WHEN the Winnipeg office of Power Corp. received a 5.5-metre-long painting by Canadian artist William Kurelek a number of years ago, it didn’t take long to figure out it wouldn’t fit in the elevator.
Carrying the piece, called Smoothly fleet, they swept the long savannas of blue, up 26 flights of stairs in the Richardson Building wasn’t an option, so the staff went to Plan B — hooking it up to the bottom of the elevator and carefully extricating it when it got to the right floor.
Jim Burns, director emeritus of the Montreal-based company, which owns Great-West Lifeco and Investors Group in Winnipeg, is a big fan of the painting, which features a western Canadian landscape and was completed in 1968. "That’s a fabulous piece. The only market for it would be another company. Where the hell are you going to hang it?
"Do you know anybody’s house that’s big enough?
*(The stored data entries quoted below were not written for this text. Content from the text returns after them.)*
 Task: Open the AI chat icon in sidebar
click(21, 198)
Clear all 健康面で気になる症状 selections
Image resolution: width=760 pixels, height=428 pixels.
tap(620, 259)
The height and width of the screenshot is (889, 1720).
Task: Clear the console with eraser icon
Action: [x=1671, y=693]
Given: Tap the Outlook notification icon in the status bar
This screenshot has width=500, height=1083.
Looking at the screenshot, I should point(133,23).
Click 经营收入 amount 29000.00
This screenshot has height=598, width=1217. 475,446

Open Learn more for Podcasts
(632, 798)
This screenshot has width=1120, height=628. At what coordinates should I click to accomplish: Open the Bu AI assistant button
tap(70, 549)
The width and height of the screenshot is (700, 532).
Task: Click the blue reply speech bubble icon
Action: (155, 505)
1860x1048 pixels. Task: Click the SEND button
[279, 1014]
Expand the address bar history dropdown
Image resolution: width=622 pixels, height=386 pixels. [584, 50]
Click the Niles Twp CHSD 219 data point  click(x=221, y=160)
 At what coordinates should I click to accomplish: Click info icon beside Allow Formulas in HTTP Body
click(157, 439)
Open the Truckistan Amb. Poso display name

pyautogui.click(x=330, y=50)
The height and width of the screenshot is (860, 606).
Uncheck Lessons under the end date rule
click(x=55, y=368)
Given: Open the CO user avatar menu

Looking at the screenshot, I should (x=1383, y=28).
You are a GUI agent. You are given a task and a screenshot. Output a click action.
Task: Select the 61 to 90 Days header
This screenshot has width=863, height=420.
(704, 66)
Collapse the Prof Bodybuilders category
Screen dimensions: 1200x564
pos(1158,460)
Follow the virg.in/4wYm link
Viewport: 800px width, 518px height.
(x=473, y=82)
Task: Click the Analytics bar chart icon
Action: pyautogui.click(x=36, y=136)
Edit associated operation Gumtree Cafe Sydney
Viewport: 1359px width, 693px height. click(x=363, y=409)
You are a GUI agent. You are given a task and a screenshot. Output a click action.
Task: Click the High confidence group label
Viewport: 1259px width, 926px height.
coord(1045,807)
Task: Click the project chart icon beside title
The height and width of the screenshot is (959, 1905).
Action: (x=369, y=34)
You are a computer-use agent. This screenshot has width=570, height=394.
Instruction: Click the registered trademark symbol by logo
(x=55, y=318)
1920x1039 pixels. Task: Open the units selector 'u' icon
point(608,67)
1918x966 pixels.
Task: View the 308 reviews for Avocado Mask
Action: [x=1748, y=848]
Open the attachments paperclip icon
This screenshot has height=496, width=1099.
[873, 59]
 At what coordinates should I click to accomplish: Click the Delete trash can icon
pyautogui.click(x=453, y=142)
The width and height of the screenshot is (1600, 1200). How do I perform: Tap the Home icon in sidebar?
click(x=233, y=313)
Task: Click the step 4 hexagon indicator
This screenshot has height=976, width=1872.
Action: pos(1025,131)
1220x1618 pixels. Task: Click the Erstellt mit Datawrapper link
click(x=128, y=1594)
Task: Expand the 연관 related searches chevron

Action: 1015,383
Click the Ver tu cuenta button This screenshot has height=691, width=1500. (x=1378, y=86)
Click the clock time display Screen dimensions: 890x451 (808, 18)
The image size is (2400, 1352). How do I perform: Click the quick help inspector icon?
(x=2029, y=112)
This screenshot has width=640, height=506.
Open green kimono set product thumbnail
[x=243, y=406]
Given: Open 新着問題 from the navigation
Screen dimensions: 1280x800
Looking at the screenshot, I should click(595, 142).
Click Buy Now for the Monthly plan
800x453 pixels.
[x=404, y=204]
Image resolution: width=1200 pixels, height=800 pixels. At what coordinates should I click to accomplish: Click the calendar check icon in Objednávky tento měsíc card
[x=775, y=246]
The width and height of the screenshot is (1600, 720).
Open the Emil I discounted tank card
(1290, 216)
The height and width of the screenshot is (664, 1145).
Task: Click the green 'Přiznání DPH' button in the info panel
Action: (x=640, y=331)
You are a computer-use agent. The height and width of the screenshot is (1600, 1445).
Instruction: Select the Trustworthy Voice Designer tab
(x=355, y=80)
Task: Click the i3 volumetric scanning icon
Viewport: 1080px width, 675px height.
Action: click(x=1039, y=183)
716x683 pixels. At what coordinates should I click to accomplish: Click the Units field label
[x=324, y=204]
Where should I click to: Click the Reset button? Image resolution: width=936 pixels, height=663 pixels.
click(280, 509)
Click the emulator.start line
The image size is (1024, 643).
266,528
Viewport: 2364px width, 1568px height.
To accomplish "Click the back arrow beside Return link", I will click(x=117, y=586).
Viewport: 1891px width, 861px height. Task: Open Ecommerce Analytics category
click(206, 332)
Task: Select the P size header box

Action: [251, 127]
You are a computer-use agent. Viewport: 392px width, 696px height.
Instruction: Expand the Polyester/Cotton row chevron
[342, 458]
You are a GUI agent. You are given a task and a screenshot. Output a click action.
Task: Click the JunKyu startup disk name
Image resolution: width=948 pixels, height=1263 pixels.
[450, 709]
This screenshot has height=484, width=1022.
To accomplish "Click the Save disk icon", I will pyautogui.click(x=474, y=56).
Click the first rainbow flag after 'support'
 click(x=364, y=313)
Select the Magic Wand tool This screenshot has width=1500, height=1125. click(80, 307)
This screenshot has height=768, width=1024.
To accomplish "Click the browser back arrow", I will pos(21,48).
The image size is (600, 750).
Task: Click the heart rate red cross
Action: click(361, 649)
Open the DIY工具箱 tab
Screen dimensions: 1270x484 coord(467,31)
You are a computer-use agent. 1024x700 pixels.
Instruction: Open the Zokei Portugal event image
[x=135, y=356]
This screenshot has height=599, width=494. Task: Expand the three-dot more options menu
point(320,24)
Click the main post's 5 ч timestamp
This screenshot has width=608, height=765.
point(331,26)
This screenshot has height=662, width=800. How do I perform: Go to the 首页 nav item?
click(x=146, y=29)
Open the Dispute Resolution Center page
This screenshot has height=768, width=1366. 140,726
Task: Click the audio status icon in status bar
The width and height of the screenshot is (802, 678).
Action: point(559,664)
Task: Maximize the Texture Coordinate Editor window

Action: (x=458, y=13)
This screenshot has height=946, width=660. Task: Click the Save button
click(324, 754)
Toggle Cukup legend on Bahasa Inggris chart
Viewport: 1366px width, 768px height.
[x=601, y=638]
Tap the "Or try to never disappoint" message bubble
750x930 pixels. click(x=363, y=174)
In the hallway?" he said with a laugh.
Burns, who was inducted into Junior Achievement of Manitoba’s Business Hall of Fame last month, is very proud of the paintings and sculptures in every room of the company’s immaculate office. Every piece came from the company’s head office in Montreal, where late CEO Paul Desmarais Sr. was an avid collector.
Also in the boardroom is an 89-yearold painting by Group of Seven member Lionel Lemoine Fitzgerald, called Evening on the Assiniboine River.
Red Rock and Snow, a 1927 painting from Frederick H. Varley, the founding member of the Group of Seven, is in the conference room.
Other renowned artists whose works are in the Power collection include William Brymner, John Hammond, S.E. Hodgson, Otto Reinhold Jacobi, George Horne Russell and Henry Sandham.
The many sculptures were created by the likes of Henri Bouchard, Louis-Philippe Hébert, Marc-Aurèle de Foy Suzor-Coté and Carl Kauba.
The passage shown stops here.